### ACTIVITY
Every line with the string "menu" should be copied from the data.
╭─ DATA SUPPLIED
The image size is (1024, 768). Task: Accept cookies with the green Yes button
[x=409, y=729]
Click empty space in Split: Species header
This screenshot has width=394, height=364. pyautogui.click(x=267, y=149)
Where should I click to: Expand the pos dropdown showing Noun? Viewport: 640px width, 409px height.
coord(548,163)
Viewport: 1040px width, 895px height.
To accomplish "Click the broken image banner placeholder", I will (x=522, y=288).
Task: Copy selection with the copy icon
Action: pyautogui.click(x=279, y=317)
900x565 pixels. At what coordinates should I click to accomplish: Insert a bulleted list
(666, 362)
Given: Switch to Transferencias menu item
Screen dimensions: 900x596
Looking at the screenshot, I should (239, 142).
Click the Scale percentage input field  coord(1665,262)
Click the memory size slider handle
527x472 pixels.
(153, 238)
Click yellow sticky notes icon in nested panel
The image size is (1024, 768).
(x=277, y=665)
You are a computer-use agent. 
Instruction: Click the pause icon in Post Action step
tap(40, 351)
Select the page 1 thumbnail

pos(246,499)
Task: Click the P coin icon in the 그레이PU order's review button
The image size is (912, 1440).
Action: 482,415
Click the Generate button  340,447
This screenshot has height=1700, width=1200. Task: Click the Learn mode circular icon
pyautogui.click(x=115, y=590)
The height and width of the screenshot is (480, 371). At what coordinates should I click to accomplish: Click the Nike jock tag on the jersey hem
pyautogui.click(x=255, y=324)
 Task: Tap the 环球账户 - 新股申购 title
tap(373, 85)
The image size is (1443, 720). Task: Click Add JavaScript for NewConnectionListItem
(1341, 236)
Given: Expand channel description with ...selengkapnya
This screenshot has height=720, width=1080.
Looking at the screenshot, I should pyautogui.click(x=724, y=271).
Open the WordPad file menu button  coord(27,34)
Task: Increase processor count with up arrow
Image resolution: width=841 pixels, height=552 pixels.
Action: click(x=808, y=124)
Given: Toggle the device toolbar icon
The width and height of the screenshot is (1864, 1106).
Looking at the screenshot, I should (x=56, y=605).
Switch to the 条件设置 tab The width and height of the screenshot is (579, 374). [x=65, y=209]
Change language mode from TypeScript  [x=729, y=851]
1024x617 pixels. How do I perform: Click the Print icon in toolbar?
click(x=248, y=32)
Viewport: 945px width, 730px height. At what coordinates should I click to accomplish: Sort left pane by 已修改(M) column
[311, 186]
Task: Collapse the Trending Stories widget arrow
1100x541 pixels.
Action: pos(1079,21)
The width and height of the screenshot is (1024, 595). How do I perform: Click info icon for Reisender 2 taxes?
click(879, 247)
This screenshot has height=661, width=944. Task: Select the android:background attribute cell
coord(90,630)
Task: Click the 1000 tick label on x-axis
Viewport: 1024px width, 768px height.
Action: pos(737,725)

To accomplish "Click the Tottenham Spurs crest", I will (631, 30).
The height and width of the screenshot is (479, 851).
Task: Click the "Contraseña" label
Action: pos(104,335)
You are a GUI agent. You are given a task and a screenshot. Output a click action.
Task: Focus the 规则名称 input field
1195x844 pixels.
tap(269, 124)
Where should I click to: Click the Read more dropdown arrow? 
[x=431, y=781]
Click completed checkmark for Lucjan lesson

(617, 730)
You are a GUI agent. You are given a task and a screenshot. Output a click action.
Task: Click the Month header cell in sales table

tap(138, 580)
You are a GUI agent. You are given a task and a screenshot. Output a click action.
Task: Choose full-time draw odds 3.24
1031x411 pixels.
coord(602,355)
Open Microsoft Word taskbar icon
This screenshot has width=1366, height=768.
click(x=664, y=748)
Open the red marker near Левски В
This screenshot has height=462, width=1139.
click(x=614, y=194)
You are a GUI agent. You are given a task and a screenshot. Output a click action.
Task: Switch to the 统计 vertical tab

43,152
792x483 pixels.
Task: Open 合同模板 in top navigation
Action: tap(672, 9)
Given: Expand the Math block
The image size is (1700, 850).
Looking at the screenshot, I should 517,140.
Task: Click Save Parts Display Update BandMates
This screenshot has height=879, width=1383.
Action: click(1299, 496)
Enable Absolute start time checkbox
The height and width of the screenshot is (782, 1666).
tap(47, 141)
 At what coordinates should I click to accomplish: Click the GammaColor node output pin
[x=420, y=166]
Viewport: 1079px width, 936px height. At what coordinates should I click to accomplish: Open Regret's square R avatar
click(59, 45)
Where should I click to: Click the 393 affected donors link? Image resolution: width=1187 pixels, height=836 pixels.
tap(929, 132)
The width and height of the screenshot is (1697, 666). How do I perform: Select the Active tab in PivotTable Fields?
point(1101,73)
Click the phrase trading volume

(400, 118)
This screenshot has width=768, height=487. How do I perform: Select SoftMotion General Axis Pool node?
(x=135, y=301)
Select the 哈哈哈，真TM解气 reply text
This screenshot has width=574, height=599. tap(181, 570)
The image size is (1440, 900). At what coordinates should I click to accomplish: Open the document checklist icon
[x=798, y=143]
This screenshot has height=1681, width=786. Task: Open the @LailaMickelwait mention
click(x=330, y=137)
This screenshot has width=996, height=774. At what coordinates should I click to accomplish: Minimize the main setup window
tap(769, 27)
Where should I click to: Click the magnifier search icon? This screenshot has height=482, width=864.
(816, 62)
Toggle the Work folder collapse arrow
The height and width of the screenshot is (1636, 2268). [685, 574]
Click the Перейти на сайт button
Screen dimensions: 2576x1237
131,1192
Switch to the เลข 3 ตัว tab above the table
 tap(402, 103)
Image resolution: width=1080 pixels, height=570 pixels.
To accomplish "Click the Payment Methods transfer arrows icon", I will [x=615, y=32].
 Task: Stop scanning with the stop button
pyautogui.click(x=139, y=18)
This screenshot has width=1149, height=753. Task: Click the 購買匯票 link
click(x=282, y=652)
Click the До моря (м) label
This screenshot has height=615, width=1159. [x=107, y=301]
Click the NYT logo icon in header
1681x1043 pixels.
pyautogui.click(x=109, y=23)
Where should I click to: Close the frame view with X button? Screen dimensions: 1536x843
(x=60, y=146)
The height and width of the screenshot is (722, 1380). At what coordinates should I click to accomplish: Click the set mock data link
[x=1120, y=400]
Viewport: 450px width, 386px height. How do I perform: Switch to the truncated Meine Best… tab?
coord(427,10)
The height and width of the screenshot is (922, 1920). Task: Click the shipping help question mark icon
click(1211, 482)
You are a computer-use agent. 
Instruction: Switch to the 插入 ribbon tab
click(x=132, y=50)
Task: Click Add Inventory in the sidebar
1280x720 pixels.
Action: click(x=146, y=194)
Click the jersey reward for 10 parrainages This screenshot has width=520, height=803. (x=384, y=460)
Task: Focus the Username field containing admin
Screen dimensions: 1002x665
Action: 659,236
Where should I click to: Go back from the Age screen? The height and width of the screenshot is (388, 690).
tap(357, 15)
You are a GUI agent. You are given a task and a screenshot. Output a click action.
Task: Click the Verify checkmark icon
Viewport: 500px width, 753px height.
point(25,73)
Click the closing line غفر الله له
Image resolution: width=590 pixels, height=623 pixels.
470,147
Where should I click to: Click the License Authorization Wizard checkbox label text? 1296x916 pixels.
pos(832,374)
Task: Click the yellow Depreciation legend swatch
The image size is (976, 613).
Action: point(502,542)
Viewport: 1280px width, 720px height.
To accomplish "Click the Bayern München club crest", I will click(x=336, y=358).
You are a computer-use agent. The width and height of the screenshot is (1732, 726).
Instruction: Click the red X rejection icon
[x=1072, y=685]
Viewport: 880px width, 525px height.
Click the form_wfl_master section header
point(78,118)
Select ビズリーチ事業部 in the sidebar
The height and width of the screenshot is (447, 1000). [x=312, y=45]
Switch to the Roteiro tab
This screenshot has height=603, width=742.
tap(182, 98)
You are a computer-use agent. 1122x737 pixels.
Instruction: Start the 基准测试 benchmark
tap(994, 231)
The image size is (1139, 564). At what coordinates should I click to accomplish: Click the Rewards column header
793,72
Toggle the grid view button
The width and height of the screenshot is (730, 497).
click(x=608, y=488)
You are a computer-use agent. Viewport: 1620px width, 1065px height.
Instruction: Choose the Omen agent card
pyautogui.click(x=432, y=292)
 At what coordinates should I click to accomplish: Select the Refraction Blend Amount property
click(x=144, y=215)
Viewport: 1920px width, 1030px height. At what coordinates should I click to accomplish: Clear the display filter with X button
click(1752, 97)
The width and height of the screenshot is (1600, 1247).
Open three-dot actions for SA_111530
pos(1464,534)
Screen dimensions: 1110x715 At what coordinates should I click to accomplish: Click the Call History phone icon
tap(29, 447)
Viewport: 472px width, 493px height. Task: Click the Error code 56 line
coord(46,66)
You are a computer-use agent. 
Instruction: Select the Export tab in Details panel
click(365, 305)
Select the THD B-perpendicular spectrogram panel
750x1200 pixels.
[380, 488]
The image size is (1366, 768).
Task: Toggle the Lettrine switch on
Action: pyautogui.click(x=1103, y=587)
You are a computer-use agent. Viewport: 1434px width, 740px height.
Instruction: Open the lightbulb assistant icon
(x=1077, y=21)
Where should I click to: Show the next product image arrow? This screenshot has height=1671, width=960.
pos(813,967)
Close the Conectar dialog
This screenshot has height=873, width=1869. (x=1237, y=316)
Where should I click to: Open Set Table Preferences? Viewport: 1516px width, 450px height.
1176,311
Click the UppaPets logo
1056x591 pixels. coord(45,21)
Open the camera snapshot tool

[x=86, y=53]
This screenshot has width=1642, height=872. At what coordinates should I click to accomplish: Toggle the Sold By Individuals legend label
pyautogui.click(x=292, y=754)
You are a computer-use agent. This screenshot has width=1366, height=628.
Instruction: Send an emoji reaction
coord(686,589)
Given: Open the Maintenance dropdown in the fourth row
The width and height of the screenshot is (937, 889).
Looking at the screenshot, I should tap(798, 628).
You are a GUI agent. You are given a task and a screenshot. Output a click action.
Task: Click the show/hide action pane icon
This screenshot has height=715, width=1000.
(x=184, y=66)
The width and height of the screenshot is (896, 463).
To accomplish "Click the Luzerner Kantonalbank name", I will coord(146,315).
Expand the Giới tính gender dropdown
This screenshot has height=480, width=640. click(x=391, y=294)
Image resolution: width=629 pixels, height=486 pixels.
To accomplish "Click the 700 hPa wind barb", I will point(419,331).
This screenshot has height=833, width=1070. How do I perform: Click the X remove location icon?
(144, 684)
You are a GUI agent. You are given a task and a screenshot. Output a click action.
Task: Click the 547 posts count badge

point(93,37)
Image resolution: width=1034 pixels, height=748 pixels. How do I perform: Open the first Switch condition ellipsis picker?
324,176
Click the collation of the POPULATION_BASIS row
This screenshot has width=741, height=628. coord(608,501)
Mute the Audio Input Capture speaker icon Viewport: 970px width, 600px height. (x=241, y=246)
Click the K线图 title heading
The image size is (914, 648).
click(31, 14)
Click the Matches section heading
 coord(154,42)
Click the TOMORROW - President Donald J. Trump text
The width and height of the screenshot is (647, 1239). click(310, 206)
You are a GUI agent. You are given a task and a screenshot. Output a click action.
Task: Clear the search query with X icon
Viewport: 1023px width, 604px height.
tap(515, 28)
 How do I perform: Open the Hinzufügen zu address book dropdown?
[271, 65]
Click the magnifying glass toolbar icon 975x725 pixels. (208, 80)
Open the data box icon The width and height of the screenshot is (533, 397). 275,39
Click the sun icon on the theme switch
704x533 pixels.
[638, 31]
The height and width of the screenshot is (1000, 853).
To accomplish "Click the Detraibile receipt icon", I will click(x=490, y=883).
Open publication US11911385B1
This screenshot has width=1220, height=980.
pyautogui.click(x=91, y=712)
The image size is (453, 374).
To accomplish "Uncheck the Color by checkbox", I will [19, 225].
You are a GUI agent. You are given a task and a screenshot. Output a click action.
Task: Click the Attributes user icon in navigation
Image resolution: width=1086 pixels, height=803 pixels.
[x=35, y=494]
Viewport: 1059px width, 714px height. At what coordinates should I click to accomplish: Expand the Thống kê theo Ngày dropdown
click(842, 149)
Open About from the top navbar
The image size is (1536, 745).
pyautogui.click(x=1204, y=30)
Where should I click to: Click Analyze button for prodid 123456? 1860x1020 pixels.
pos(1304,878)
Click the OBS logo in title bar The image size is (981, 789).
╰─
### RESULT OF THE TASK
Given: Switch to Transferencias menu item
Open the WordPad file menu button  coord(27,34)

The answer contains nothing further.